Students witnessed debates and sessions inside the Utah House of Representatives and Senate chambers. The class also met Senator Ross Romero, who has introduced the Adoption by a Co-Parent bill to the Legislature.

“It basically says if you are the parent of a child, you can decide who will be the co-parent,” Romero said. “It allows the parent to decide who they think would be the best co-parent for their child.”

Many students in the American Social Welfare Policy class plan to pursue social work careers at adoption agencies or similar companies. The bill would allow a parent to legally make another person who would not normally have parental rights a “co-parent” to a child, whether it’s a family member, friend or life partner.

“It does have implications for the LGBT community,” Romero said. “However, it has implications for a lot of people. If you think your sister would be the best parent to your child should you pass away, you can legally make it so. As our community gets more diverse, and as families become more integrated, it’s important to remember we are all Utahns.”
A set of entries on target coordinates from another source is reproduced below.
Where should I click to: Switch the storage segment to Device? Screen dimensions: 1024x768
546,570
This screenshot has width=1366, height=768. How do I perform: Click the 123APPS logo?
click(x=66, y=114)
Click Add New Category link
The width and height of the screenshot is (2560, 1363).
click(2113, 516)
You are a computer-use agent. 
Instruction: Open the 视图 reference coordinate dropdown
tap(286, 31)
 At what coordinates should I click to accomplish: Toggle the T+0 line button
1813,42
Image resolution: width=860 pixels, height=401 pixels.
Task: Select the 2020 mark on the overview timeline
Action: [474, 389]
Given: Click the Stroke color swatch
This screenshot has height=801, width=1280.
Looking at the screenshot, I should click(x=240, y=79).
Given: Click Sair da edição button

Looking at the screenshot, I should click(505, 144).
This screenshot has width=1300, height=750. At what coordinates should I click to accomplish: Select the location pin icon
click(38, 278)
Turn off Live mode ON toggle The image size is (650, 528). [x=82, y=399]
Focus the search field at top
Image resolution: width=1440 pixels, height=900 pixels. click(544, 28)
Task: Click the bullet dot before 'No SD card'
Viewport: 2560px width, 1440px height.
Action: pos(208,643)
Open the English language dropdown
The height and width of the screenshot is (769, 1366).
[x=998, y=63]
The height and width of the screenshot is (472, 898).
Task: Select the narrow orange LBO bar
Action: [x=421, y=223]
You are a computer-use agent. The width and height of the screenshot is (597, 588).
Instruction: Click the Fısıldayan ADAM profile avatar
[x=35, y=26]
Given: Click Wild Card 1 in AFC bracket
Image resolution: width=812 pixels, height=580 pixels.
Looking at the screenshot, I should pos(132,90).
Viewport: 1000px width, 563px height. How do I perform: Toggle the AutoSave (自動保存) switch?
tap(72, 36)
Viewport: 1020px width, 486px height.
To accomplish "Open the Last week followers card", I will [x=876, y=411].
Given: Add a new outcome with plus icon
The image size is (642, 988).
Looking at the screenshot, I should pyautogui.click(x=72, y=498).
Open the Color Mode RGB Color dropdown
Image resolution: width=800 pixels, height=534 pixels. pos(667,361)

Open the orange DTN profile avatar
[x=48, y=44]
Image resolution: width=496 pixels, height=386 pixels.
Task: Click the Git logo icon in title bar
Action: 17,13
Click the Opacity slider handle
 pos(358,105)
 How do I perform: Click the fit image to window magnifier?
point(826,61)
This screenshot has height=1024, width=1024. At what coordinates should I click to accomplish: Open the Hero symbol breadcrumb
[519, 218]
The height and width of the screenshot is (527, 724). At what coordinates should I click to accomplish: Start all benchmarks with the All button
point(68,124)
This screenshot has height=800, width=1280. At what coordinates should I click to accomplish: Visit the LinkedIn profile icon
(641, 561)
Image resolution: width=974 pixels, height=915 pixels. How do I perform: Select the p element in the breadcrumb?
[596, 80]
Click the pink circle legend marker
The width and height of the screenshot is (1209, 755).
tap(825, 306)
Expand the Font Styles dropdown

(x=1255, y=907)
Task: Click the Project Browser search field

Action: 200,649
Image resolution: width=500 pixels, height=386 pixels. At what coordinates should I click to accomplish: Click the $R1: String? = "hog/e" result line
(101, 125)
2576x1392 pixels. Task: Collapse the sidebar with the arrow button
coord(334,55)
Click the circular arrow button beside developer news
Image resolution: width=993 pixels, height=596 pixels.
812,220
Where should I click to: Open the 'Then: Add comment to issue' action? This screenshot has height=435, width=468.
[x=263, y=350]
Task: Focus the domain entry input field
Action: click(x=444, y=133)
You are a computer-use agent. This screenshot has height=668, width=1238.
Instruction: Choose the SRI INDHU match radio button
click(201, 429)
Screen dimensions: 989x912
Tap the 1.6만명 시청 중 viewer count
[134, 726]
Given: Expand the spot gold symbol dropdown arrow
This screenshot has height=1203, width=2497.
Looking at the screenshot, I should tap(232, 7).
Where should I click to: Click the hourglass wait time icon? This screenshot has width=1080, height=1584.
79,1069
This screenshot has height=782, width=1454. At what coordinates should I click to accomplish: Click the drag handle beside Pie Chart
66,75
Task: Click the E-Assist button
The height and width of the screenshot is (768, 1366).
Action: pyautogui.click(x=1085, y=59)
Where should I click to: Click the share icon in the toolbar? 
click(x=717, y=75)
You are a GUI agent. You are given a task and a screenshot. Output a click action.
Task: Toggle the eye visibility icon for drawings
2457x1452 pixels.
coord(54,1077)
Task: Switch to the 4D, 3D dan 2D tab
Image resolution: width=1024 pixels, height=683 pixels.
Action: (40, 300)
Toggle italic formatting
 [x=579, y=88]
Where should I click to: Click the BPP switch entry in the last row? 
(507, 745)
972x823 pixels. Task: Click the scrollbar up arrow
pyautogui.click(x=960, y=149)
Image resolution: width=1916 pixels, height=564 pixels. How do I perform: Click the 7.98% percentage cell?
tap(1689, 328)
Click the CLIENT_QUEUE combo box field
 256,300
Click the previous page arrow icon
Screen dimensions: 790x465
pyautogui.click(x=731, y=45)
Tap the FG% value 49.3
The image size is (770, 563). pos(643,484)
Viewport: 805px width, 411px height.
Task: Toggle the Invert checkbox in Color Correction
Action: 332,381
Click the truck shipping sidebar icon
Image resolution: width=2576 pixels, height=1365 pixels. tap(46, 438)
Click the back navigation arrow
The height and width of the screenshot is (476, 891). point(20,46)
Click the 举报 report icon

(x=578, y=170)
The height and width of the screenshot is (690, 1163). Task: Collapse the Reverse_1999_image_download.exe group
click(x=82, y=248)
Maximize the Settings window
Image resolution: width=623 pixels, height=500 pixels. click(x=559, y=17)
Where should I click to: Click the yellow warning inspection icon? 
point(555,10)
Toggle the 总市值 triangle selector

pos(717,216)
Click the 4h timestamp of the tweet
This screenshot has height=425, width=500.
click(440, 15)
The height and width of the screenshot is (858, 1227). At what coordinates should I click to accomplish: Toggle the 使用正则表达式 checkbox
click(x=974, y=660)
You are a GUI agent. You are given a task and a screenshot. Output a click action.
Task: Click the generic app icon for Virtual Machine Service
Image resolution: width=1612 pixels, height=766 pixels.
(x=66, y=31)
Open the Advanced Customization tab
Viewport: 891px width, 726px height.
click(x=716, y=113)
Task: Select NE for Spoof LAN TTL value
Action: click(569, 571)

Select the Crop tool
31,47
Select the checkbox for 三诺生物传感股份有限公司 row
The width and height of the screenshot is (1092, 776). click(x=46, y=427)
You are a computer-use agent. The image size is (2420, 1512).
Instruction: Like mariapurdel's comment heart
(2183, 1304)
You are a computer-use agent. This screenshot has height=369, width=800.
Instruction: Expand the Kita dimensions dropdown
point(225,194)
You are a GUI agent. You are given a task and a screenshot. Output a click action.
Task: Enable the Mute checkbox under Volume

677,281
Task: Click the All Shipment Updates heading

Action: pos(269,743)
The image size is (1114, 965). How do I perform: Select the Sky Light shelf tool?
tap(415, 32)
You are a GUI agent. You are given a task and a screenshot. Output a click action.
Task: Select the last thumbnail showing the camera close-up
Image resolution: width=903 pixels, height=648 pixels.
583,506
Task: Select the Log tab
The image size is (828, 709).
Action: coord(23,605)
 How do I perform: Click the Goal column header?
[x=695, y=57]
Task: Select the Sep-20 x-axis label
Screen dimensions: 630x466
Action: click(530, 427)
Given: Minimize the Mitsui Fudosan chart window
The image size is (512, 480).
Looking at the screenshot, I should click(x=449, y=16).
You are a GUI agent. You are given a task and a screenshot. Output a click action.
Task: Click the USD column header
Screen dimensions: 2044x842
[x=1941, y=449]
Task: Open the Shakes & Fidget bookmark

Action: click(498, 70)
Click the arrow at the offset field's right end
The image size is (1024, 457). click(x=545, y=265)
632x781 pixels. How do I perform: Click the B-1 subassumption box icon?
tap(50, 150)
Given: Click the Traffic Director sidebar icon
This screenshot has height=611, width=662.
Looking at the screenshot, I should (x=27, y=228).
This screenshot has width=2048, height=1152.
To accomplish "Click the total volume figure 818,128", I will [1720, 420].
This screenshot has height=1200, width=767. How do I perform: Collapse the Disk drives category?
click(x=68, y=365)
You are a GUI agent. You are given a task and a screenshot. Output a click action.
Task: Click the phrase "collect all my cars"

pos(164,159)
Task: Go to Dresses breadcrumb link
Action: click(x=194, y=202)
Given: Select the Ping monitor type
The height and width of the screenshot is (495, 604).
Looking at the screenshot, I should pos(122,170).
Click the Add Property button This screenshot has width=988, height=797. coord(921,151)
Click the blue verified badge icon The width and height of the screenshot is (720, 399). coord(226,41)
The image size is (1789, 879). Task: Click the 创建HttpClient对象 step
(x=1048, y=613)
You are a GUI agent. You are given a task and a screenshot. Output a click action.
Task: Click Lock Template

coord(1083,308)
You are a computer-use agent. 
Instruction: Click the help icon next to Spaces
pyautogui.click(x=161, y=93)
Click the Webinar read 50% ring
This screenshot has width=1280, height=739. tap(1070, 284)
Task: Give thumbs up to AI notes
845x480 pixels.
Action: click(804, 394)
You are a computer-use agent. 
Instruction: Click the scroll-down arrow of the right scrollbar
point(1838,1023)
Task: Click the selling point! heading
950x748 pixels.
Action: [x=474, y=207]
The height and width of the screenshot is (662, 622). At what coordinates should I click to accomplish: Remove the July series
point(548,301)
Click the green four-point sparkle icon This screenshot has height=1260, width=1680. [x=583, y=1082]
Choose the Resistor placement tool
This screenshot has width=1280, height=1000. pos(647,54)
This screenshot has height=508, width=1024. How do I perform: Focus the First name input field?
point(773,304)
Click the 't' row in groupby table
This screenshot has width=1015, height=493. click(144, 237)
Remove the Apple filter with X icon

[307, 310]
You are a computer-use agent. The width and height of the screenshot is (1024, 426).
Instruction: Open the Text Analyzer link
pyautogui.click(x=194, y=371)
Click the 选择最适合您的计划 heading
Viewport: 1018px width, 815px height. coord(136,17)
Professor Sean Pressey, who teaches the American Social Welfare Policy class, said there is no better way to learn about how legislation can affect certain areas within social work than to see it actually happening.

“I want my students to ask questions,” Pressey said. “I want them to start opening doors to what things mean. What is this policy? How is it paid for? Who funds these programs? Who implements them? How do we know if it works?”

The students also attended some legislative sessions, including an appropriations committee meeting for higher education and saw how the policies process works.

“Part of my major is policy,” said Amanda Best, a WSU junior. “I’m excited to meet the representatives and just get to know who people are and learn what it’s all about.”

Many of the students in the class want to work as lobbyists or for organizations whose funding and rules are decided by the Utah state legislature.

“In this class, we look at policy and how it affects our field,” said Jared Reber, a WSU junior. “We also look at how we can influence these policies.”

Pressey said this experience teaches students how the system they are going into actually works.

“I think social work, by default, is a micro-practice system,” Pressey said. “It’s individualized. This experience sends the students into the macro world where they can learn more about how it works. Some people can go work at adoption agencies, DWFS or other nonprofits, but not know how it all really works.”

Pressey said he tries to make his students see the social work field in individualized ways, but also to know how the “macro world” works as well.

“This makes them see how changes happen,” Pressey said. “If you work at a nonprofit, and funding gets cut, who do you go to? This experience provides the tool to open and invite questions.”